WRITTEN INSTRUCTION:
Rewrite the material from its first line up to and including the line containing "This screenshot has width=705, height=1568.", changing "Instruction" to "Directive" and keeping everything else the same.
(begin)
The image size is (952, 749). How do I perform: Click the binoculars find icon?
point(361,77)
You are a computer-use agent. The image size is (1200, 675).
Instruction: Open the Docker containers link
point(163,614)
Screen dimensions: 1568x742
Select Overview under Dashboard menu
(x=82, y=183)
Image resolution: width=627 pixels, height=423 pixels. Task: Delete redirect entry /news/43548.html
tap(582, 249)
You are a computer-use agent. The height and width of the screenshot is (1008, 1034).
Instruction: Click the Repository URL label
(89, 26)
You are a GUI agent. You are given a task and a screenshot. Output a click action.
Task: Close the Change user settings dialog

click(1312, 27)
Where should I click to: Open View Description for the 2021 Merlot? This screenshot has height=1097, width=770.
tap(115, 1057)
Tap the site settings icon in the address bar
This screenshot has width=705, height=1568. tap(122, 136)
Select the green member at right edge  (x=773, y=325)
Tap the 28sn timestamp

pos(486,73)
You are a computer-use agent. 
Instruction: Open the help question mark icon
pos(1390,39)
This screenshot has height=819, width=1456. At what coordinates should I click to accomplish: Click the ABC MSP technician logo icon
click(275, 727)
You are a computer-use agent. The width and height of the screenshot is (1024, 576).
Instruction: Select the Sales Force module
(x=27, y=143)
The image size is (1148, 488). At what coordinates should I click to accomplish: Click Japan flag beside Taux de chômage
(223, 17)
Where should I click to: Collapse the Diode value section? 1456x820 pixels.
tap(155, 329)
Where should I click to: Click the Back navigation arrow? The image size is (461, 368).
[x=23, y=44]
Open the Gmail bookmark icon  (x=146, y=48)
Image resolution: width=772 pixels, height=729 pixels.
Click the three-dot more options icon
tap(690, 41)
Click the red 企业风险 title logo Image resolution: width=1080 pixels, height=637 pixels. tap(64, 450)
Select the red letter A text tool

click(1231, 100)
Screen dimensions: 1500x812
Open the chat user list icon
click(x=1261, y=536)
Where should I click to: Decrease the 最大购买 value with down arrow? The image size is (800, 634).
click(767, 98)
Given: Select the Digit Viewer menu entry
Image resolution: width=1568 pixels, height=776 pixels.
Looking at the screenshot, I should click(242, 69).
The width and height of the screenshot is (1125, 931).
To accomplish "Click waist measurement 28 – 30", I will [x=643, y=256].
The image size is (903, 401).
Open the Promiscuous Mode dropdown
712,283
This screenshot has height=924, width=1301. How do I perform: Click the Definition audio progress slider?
(end)
COMPLETE ANSWER:
The image size is (952, 749). How do I perform: Click the binoculars find icon?
point(361,77)
You are a computer-use agent. The image size is (1200, 675).
Directive: Open the Docker containers link
point(163,614)
Screen dimensions: 1568x742
Select Overview under Dashboard menu
(x=82, y=183)
Image resolution: width=627 pixels, height=423 pixels. Task: Delete redirect entry /news/43548.html
tap(582, 249)
You are a computer-use agent. The height and width of the screenshot is (1008, 1034).
Directive: Click the Repository URL label
(89, 26)
You are a GUI agent. You are given a task and a screenshot. Output a click action.
Task: Close the Change user settings dialog

click(1312, 27)
Where should I click to: Open View Description for the 2021 Merlot? This screenshot has height=1097, width=770.
tap(115, 1057)
Tap the site settings icon in the address bar
This screenshot has width=705, height=1568. tap(122, 136)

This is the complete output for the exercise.